In this research, the difference between the mean score of behavior in the first stage (pre-intervention) was not significant between the intervention and control groups (P=0.915). But in the second phase (after training), the mean score of behavior increased. In addition, the difference in mean score of behavior between the two groups has changed significantly (P<0.05). Jacobson et al. reported that the combined intervention of stress management training and exercise at home had positive effects on the patients’ quality of life [
23]. This research also confirms the results of numerous studies in which stress management training and PRECEDE model have been used for improving behavior and the quality of life. It seems that PRECEDE–based stress management training leads to changes in behavior and improvement of quality of life.
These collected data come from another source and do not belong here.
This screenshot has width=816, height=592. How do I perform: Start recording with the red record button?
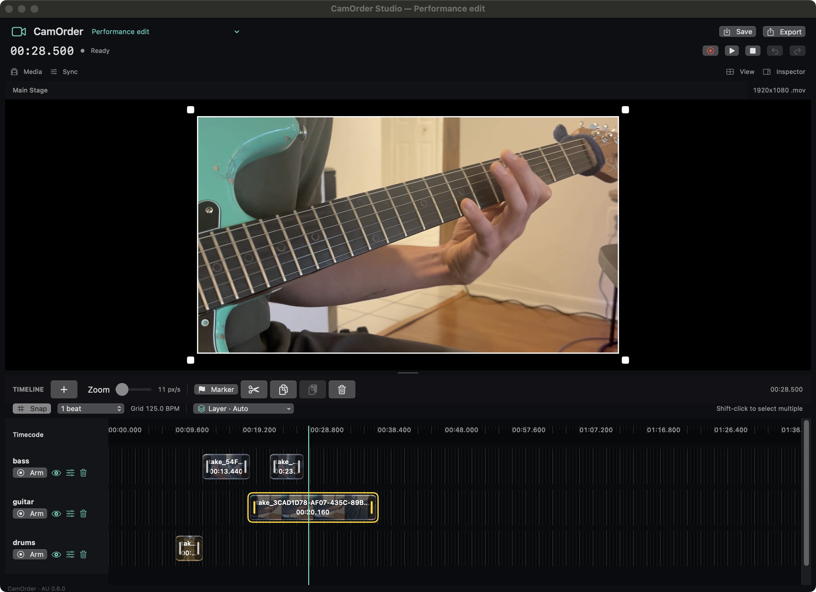(710, 51)
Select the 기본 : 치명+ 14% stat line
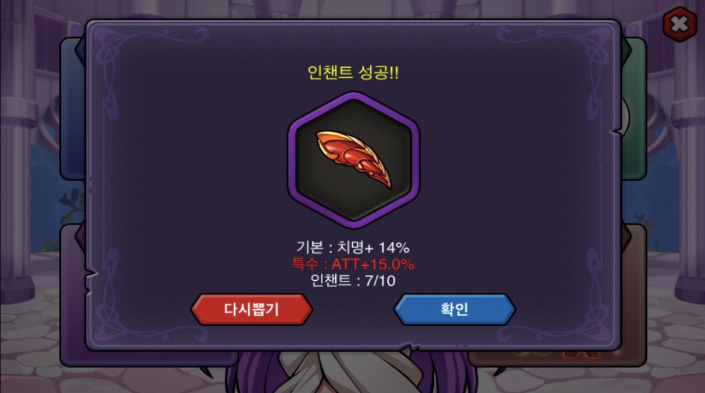Image resolution: width=705 pixels, height=393 pixels. coord(353,247)
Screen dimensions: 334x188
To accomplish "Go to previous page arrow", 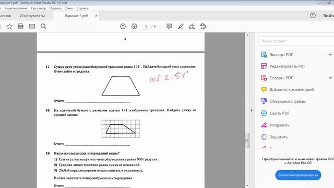I will (x=123, y=27).
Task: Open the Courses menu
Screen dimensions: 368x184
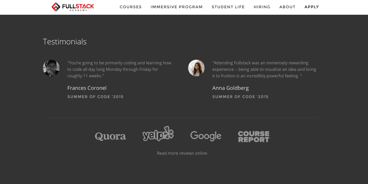Action: [131, 7]
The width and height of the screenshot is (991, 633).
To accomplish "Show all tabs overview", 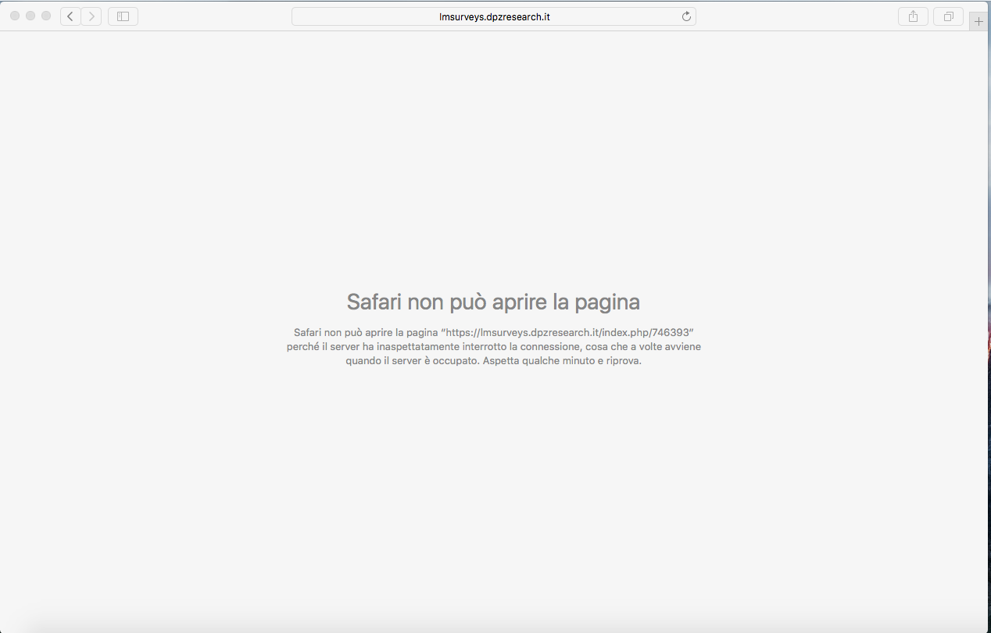I will 948,16.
In this research, problem-oriented methods such as the problem-solving method and decisiveness- and thrill-oriented methods such as relaxation and writing stressful cases were used in the training to manage stress. The difference in mean score of occupational stressors in the first stage (pre-intervention) in both intervention and control groups was not significant (P=0.718). But in the second phase (after training), the mean score of stressors increased, and the difference in the mean score of stressful occupational factors between the two groups has significantly changed (P<0.05).
In the study by Hosseini et al. [
13], the mean occupational stress score in the intervention group was found to be decreased after the PRECEDE-based stress management training program on nursing occupational stress. Their PRECEDE-based training used methods of problem solving, time management, relaxation, and deep breathing. In the study by Ebrahimi et al., the PRECEDE-based educational program was confirmed to reduce the anxiety of nurses [
24]. The findings of both these studies are also in agreement with the findings of the current study.
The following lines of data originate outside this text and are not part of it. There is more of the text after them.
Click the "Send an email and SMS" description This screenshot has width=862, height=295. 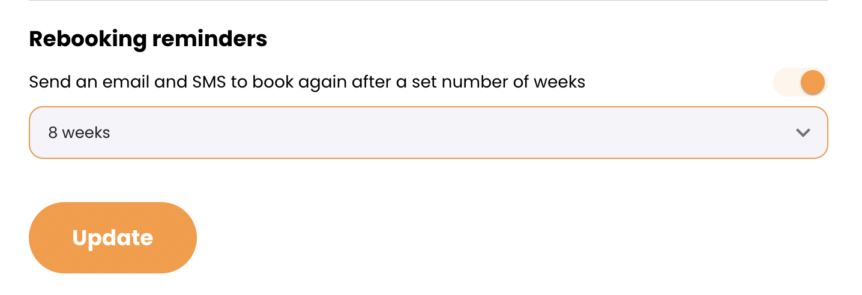point(307,82)
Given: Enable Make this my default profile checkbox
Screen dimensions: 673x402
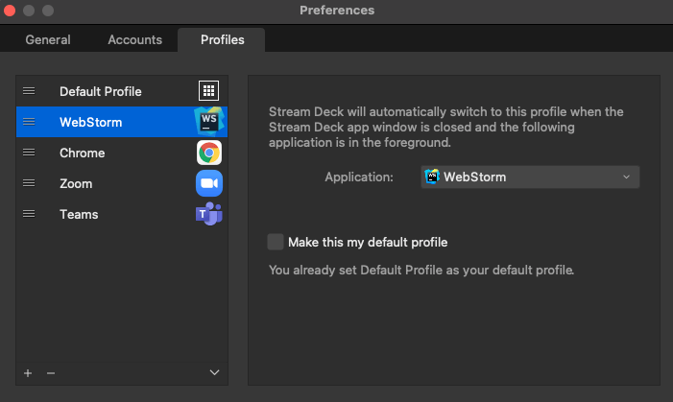Looking at the screenshot, I should click(x=276, y=242).
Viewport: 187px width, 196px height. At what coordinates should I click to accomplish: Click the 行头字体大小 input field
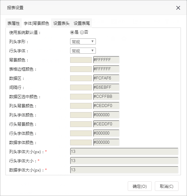(124, 161)
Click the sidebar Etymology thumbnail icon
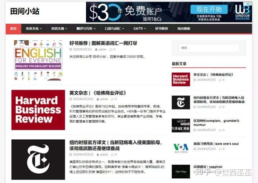Viewport: 258px width, 183px height. [x=181, y=172]
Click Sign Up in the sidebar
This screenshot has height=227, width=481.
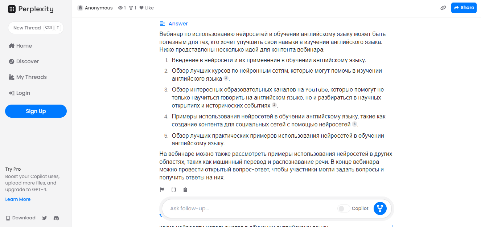(x=36, y=111)
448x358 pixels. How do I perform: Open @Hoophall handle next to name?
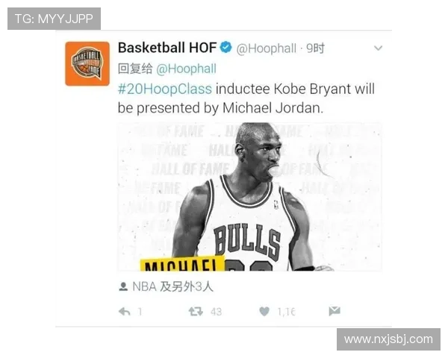tap(266, 48)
In this research, according to Table 7, there was a significant relationship between behavior variable and constructs of the PRECEDE model (awareness, attitude, reinforcing, enabling and, stressor factors). Some variables cannot be considered as good predictors for behavior change in employees (awareness; reinforcing factor; occupational stress), but in the enabling factor, there was minimum calculated error rate. Therefore, the enabling factors can be considered as good predictors for behavior change in the employees.
5. Conclusion
It was found that both behavioral and non-behavioral factors affect the health of individuals. Health educators should not merely consider the learner; they should also take into account an effective non-behavioral factor on health. Perhaps with the authorities paying more attention and eliminating shortcomings, occupational stress can be reduced to a greater extent. Nevertheless, stress management training and the methods to deal with it, was felt well in business education programs.
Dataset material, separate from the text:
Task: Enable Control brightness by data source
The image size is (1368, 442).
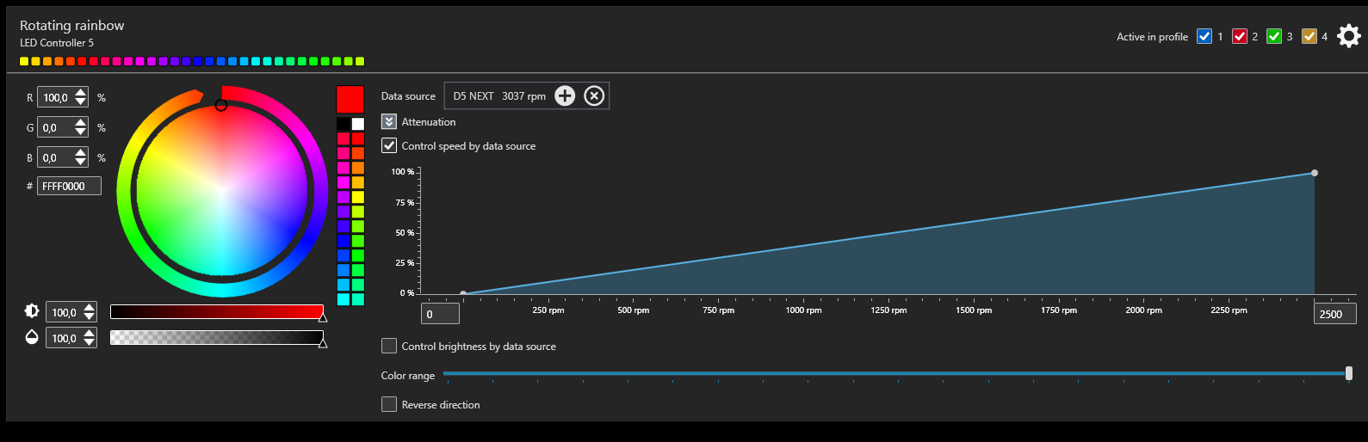Action: 389,347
It is suggested that other health education models such as the BOSNOFF, which takes into account the other causes and side effects in conducting behavior management training, should also be designed and implemented. It is also recommended to examine all aspects of stress management effects before designing and implementing the models.
Acknowledgments
This study was extracted from the first author's PhD thesis conducted at the Disaster Management Center and Emergencies of Mazandaran University of Medical Sciences. We express our gratitude towards the honorable Head of the Emergency Pre-Hospital Center and all the supervisors and operational personnel of 115 emergency stations of Mazandaran who contributed to this research.
Conflict of Interest
The authors declared no conflicts of interest.